# Directions for this task:
Please repeat, precisely as written, only the lines from the one containing "Instruction: Open the 'Insérer' submenu" through the last line of the records below, pictures omitted.

# Stored items:
Segment Open

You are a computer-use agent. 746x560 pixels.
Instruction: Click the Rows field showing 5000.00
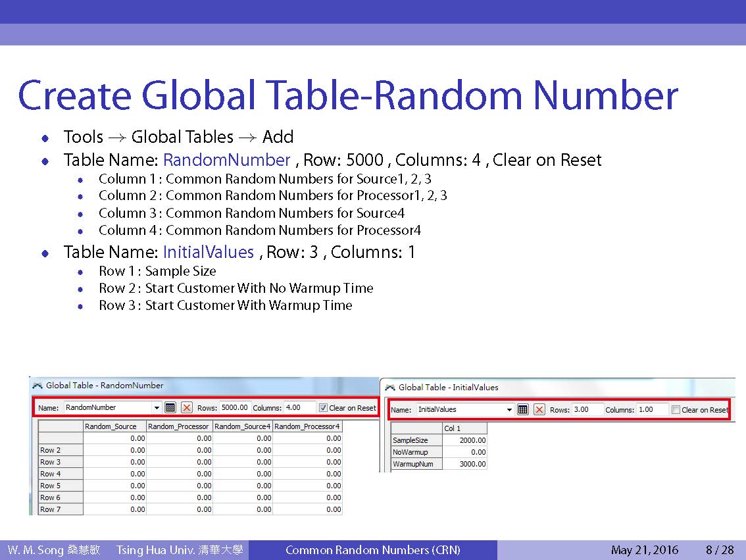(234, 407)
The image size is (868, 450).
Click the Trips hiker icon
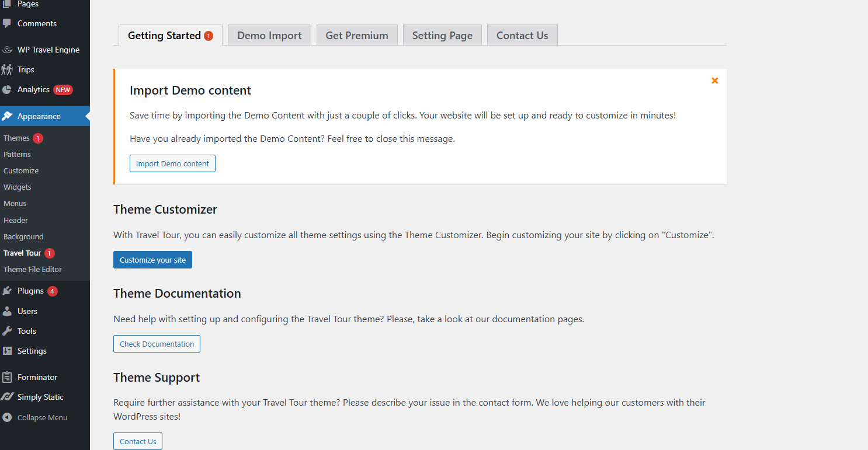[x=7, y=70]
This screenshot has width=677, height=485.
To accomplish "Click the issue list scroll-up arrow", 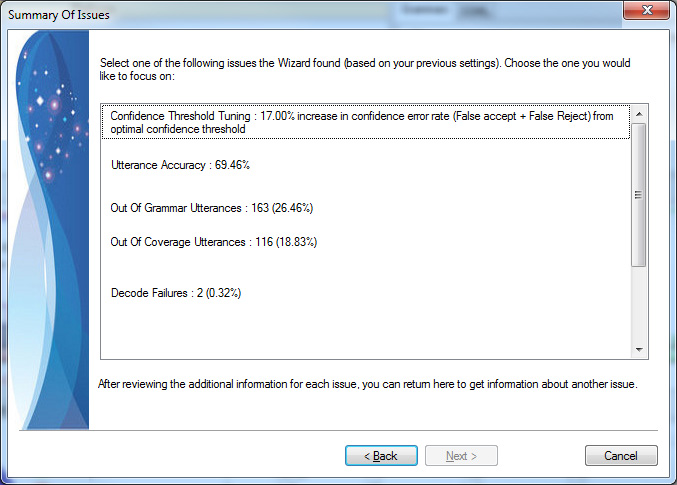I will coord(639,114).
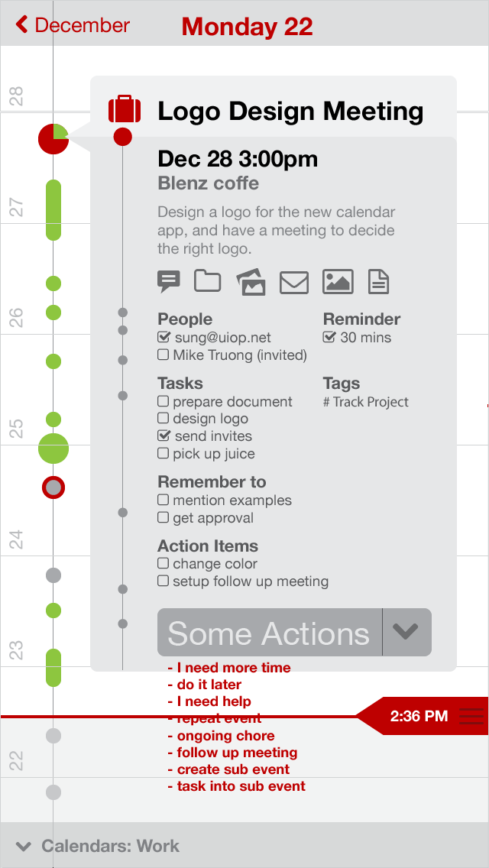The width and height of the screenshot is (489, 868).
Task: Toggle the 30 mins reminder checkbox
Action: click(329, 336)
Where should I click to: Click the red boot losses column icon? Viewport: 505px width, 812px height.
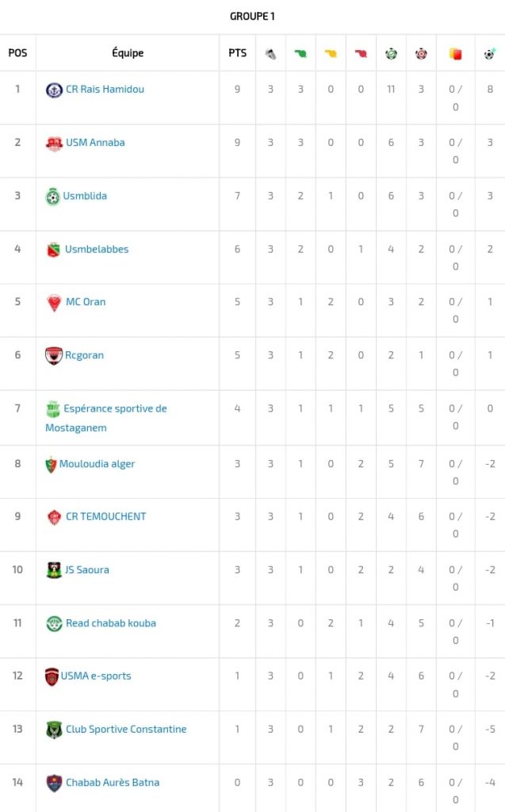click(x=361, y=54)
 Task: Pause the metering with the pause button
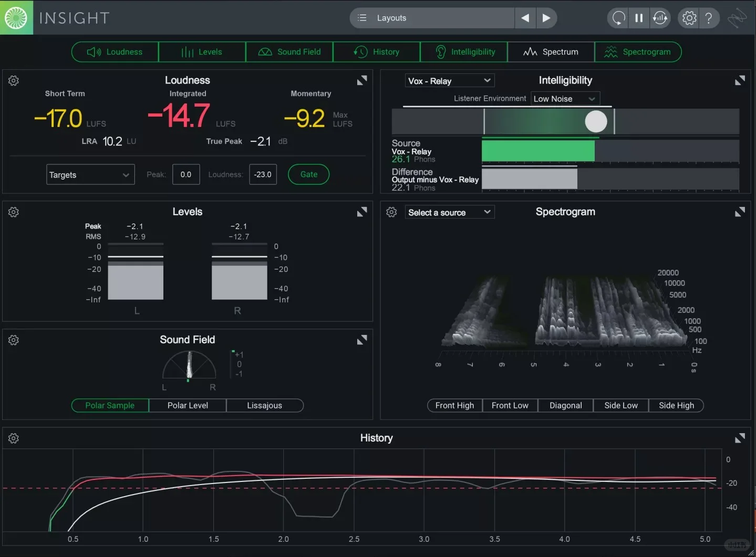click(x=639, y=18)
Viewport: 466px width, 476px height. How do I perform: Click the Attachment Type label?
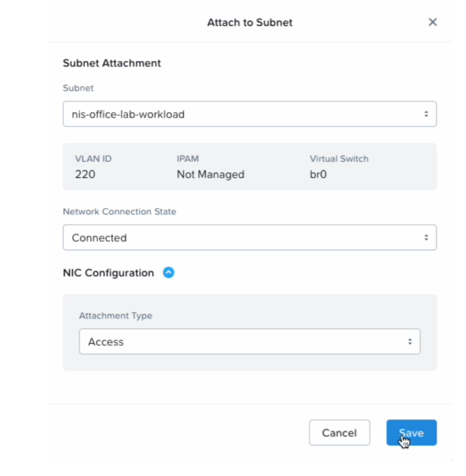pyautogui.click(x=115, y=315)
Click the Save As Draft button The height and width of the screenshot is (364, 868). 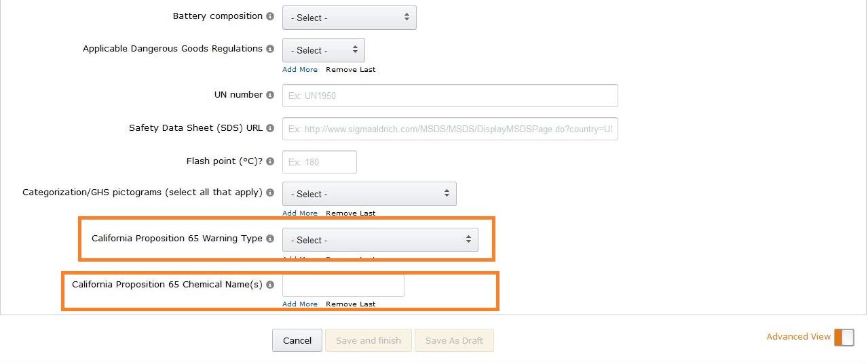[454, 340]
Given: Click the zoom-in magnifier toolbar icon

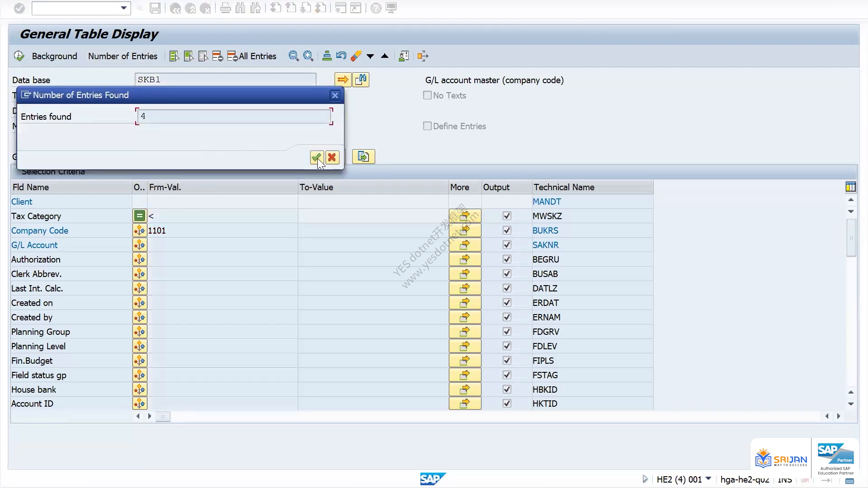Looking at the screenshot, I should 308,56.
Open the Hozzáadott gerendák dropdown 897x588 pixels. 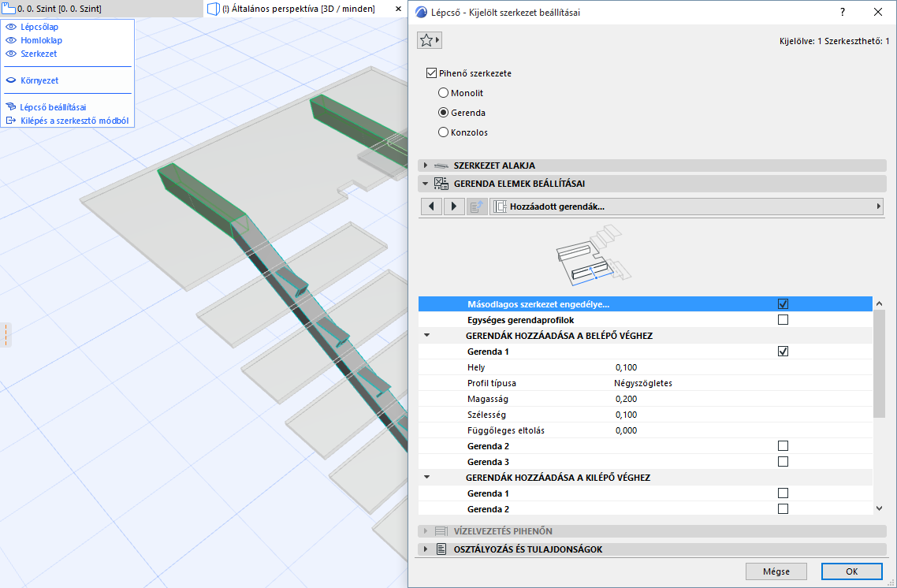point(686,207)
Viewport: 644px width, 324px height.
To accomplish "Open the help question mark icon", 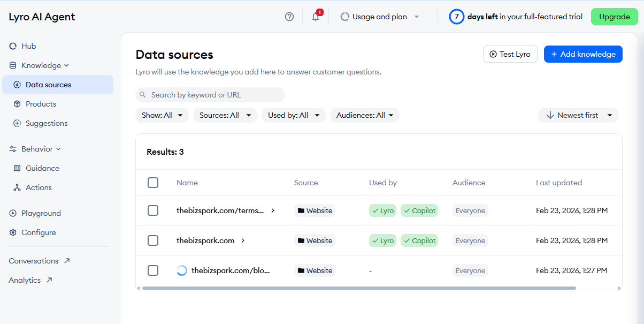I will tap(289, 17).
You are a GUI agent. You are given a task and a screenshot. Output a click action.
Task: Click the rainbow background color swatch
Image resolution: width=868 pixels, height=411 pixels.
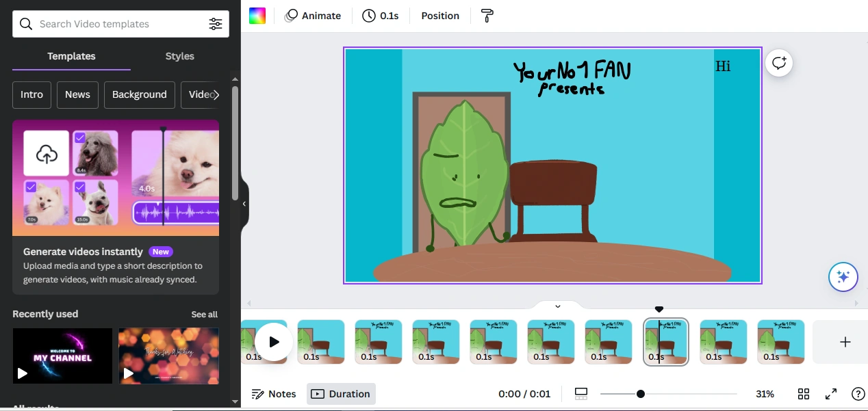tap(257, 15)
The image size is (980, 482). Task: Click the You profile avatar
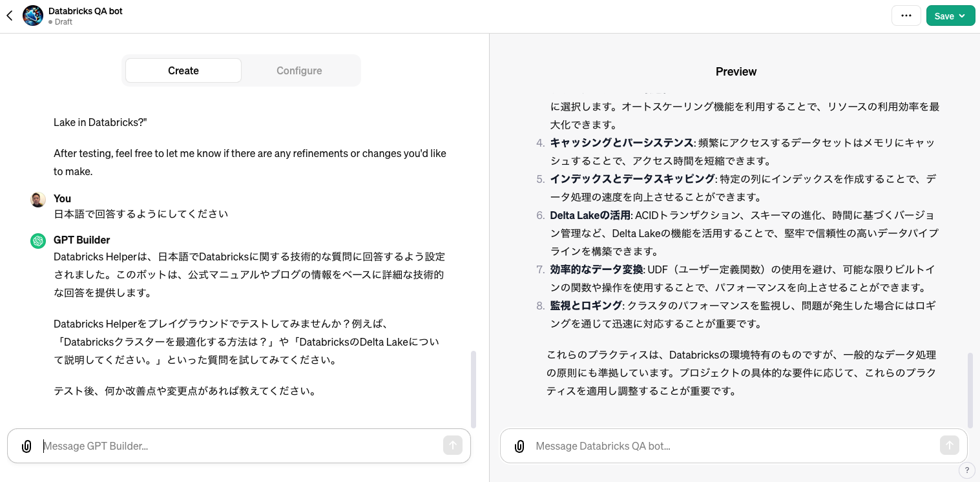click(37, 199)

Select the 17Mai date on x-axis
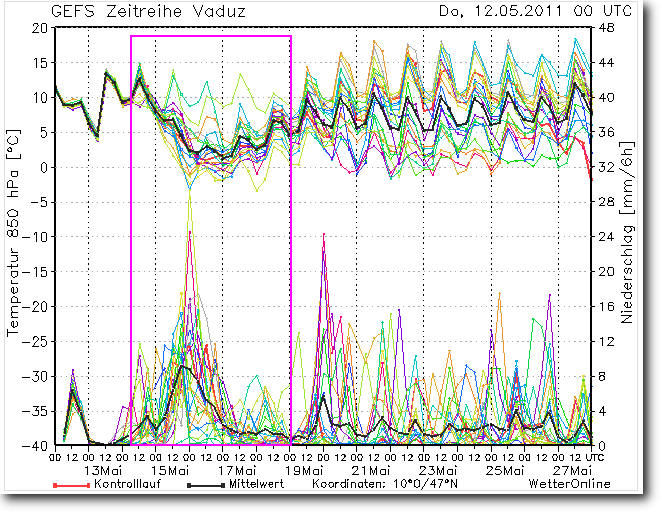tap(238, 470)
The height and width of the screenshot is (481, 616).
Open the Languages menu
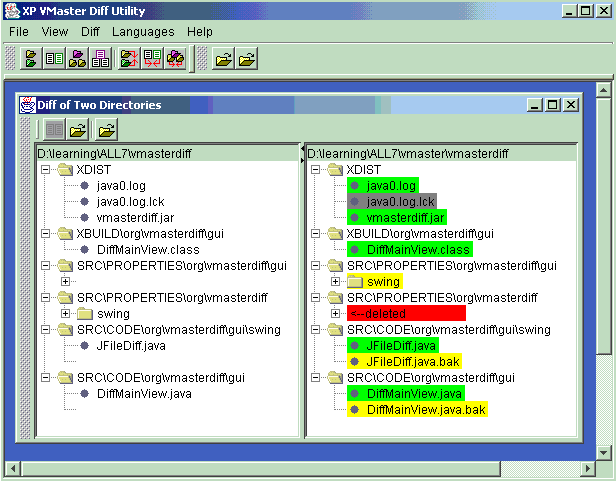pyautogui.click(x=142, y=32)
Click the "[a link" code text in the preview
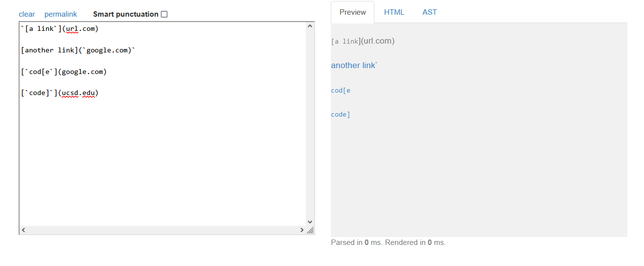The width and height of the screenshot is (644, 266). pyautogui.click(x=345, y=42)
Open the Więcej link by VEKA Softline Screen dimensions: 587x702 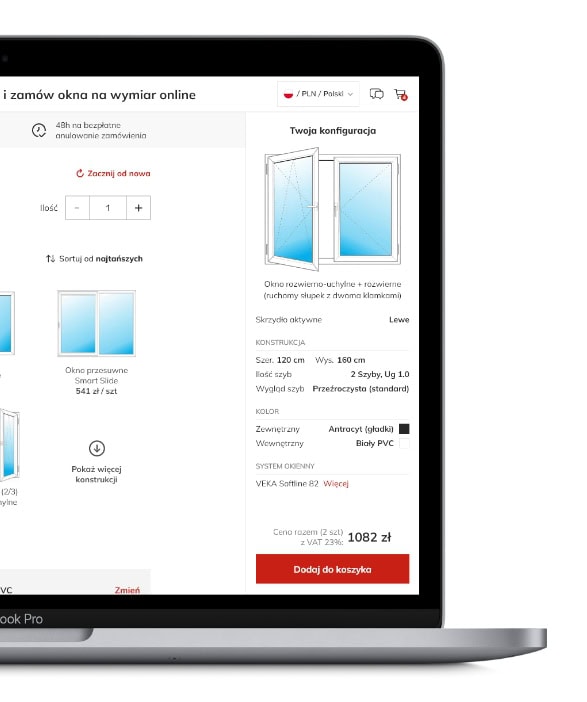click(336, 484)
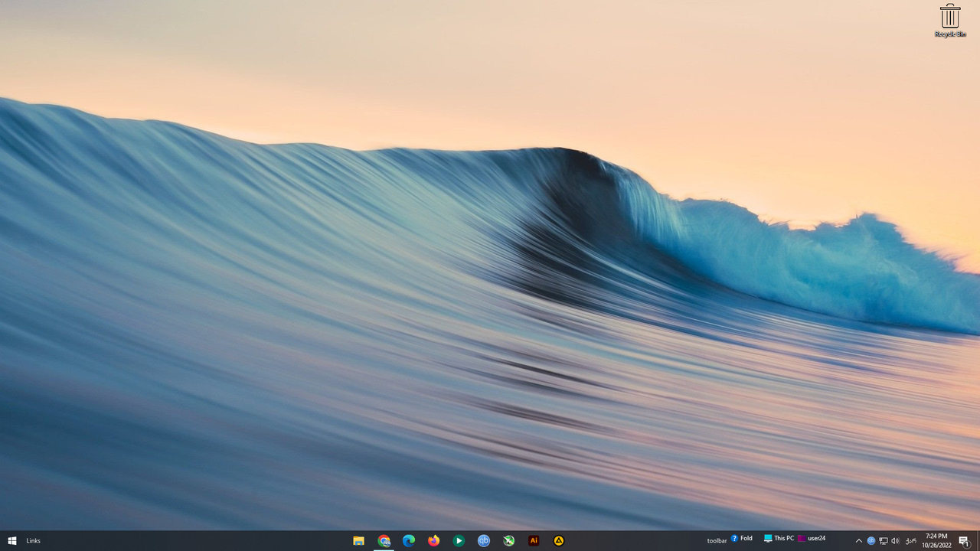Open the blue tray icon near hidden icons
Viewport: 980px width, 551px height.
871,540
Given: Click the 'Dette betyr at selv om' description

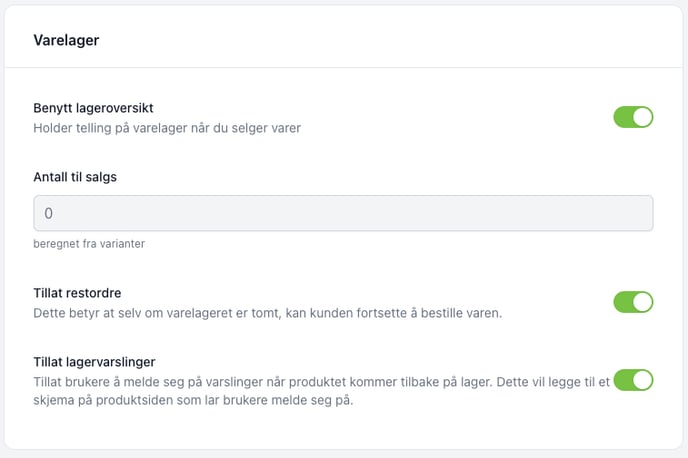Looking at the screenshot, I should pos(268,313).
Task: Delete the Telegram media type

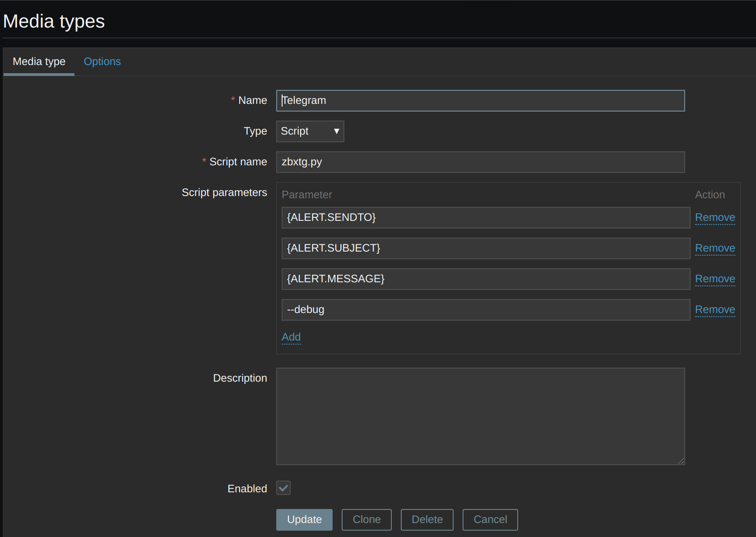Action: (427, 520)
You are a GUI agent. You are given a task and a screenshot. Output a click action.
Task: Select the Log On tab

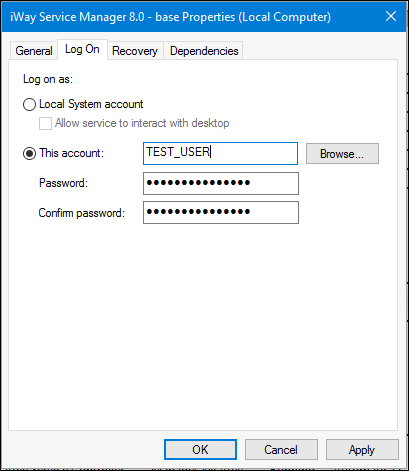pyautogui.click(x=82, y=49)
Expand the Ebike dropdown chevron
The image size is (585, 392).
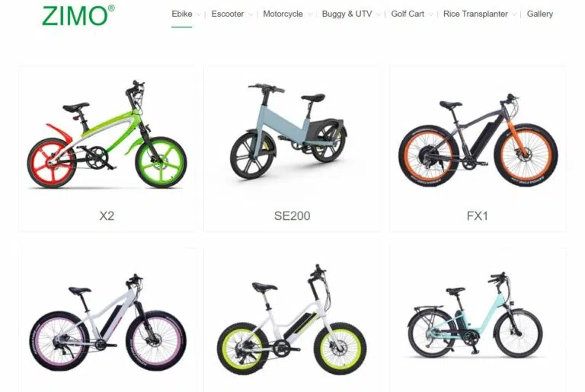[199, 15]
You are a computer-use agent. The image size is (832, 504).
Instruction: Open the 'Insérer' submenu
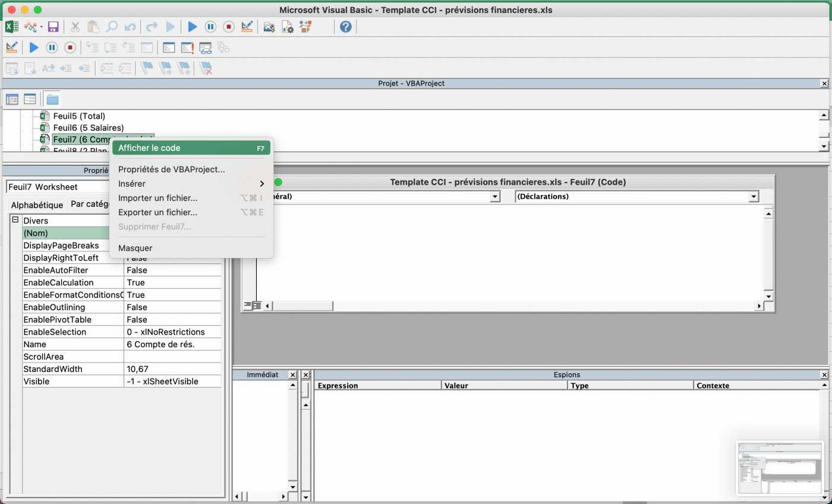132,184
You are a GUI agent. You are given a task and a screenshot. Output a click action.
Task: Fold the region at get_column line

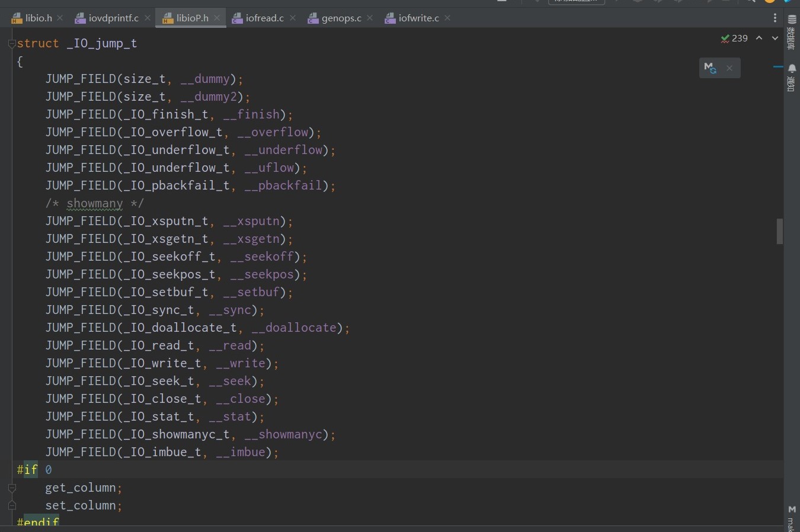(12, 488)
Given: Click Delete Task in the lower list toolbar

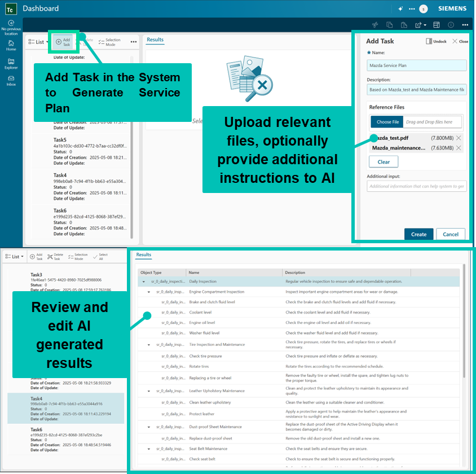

Segment Closed

# Exercise output:
Instruction: Open the 'Insérer' submenu
132,184
You are a GUI agent. You are given a task and a screenshot. Output a click action.
Task: Fold the region at get_column line

(12, 488)
Given: Click Delete Task in the lower list toolbar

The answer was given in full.